* _Task goal_: Can you retype, word for word, the records below, starting with the line that contains "Tap the letter C key" and going on through the line that contains "The width and height of the screenshot is (1875, 901)."?

* _Entries shown_:

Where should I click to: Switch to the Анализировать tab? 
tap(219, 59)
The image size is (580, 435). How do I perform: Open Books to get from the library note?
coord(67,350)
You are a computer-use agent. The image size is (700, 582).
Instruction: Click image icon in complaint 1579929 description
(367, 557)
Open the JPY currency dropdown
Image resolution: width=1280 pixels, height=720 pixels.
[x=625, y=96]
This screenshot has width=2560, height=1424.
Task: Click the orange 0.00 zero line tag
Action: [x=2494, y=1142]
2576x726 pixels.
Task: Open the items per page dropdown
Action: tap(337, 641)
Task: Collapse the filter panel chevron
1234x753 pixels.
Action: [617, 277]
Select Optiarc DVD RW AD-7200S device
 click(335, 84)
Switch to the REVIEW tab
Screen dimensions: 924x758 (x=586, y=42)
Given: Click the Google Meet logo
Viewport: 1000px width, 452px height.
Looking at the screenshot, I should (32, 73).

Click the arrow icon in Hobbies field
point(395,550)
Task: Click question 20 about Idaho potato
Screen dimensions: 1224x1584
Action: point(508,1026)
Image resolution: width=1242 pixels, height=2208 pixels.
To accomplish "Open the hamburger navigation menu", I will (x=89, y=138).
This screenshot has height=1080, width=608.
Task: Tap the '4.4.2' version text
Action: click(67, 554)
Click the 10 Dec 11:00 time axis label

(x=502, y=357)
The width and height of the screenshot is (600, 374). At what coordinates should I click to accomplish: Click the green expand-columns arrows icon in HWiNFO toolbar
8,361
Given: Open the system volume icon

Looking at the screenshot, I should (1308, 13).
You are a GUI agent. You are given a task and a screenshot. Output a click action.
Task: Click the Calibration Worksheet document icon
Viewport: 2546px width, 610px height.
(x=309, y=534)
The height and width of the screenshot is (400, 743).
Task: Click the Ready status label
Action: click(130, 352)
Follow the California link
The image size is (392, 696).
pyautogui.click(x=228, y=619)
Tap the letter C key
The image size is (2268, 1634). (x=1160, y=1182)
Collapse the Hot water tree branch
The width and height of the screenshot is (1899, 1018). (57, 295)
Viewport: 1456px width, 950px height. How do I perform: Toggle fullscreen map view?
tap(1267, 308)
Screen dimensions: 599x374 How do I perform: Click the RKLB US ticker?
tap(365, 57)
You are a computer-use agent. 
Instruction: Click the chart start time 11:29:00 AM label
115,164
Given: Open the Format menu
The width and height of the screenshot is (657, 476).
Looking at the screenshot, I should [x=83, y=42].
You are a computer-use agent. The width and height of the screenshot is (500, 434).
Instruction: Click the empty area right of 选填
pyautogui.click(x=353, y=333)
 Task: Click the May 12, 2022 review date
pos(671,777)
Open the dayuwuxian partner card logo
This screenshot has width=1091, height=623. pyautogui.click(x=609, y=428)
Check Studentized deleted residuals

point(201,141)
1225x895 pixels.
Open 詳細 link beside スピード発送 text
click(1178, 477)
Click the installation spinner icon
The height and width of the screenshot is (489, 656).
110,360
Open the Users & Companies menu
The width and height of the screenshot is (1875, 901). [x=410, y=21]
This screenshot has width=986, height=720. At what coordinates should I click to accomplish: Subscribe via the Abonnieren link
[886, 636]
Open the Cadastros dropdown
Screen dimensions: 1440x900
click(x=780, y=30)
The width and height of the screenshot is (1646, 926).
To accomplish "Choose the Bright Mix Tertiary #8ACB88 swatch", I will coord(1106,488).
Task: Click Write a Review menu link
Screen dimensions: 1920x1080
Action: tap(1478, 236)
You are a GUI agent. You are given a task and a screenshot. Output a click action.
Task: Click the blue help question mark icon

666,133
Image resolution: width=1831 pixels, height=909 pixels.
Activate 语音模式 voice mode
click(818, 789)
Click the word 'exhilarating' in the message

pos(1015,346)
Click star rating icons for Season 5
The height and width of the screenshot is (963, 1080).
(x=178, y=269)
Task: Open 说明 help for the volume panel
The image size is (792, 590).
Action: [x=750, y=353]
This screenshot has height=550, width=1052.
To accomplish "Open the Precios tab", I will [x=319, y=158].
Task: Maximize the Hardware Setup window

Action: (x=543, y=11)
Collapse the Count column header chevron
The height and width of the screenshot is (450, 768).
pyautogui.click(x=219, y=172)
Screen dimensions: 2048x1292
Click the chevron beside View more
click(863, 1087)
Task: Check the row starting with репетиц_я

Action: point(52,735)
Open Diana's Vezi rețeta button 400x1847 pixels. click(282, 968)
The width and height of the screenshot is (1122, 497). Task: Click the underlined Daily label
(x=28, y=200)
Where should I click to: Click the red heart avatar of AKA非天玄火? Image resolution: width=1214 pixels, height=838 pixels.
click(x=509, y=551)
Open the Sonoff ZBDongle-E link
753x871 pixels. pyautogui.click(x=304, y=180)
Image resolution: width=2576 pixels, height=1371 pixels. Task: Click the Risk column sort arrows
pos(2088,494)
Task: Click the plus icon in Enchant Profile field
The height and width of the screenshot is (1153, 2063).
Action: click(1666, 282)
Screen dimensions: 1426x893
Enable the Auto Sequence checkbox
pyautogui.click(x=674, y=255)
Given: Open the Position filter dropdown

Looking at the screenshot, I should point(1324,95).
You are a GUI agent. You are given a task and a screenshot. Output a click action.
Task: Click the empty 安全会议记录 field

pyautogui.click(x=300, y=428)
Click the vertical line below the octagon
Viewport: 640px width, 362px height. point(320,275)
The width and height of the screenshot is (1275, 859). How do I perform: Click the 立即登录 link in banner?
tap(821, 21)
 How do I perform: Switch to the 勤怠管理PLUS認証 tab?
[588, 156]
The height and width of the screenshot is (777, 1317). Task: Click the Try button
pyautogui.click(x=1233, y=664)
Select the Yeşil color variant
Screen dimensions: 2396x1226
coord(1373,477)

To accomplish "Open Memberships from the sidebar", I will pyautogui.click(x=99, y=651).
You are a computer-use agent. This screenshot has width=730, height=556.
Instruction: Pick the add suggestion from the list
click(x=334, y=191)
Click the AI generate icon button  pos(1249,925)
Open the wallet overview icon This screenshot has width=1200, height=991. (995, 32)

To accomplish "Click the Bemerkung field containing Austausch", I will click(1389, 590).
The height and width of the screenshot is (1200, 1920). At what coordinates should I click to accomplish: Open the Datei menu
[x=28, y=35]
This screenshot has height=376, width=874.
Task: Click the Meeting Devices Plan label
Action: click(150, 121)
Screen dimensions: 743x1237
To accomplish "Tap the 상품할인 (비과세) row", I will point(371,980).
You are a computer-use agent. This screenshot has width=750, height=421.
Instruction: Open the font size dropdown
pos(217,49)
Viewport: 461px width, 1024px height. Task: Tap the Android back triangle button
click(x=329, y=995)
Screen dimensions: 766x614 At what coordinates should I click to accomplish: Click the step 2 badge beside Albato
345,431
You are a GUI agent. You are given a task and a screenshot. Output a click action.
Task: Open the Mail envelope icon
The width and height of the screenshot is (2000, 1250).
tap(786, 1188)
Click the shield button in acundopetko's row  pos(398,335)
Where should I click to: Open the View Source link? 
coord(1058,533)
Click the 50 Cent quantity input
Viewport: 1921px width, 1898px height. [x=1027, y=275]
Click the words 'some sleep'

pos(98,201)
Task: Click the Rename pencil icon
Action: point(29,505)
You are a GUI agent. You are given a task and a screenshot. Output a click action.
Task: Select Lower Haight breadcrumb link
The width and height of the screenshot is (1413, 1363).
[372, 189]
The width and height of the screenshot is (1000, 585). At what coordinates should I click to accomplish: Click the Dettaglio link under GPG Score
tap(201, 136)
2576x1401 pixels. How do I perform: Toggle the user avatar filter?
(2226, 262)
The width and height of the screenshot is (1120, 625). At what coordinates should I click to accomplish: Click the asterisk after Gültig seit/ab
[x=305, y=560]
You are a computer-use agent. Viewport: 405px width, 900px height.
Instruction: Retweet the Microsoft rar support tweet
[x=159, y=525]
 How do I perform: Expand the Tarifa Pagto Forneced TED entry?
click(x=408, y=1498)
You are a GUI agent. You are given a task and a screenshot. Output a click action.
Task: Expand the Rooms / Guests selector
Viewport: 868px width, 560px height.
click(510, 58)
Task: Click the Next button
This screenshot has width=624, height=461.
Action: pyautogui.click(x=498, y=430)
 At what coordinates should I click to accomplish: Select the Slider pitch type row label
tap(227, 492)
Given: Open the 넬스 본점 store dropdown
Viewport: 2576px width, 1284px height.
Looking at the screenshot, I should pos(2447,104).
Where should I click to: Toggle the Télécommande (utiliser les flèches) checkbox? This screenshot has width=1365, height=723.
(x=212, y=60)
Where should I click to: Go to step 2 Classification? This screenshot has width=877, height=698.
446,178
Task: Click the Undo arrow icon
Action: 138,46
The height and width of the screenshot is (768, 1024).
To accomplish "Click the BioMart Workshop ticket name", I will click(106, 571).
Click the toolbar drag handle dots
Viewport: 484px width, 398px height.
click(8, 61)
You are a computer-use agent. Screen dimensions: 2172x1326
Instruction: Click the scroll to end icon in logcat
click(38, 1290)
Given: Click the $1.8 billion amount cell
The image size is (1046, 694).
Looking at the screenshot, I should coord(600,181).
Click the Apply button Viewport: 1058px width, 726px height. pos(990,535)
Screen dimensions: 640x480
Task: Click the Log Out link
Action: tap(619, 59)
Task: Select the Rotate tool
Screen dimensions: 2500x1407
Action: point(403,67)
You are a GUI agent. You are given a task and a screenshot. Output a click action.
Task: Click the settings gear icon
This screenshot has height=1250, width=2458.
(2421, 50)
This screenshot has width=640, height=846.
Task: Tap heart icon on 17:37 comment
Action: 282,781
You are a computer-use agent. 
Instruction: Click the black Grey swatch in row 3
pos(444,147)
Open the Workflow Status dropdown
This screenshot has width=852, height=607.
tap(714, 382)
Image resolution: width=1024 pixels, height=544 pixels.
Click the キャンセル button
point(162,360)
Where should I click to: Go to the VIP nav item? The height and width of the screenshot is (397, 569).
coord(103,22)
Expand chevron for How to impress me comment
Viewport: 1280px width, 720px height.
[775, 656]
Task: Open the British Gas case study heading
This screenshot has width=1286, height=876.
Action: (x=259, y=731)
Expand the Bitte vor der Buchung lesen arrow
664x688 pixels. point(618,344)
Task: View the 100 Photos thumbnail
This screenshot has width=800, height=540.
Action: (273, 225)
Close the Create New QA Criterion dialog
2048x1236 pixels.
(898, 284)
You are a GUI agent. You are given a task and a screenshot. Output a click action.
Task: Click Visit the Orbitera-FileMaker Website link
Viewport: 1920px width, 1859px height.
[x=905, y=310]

* _Answer for the task_:
Tap the letter C key
The image size is (2268, 1634). (x=1160, y=1182)
Collapse the Hot water tree branch
The width and height of the screenshot is (1899, 1018). (57, 295)
Viewport: 1456px width, 950px height. How do I perform: Toggle fullscreen map view?
tap(1267, 308)
Screen dimensions: 599x374 How do I perform: Click the RKLB US ticker?
tap(365, 57)
You are a computer-use agent. 
Instruction: Click the chart start time 11:29:00 AM label
115,164
Given: Open the Format menu
The width and height of the screenshot is (657, 476).
Looking at the screenshot, I should [x=83, y=42].
You are a computer-use agent. The width and height of the screenshot is (500, 434).
Instruction: Click the empty area right of 选填
pyautogui.click(x=353, y=333)
 Task: Click the May 12, 2022 review date
pos(671,777)
Open the dayuwuxian partner card logo
This screenshot has width=1091, height=623. pyautogui.click(x=609, y=428)
Check Studentized deleted residuals

point(201,141)
1225x895 pixels.
Open 詳細 link beside スピード発送 text
click(1178, 477)
Click the installation spinner icon
The height and width of the screenshot is (489, 656).
110,360
Open the Users & Companies menu
The width and height of the screenshot is (1875, 901). [x=410, y=21]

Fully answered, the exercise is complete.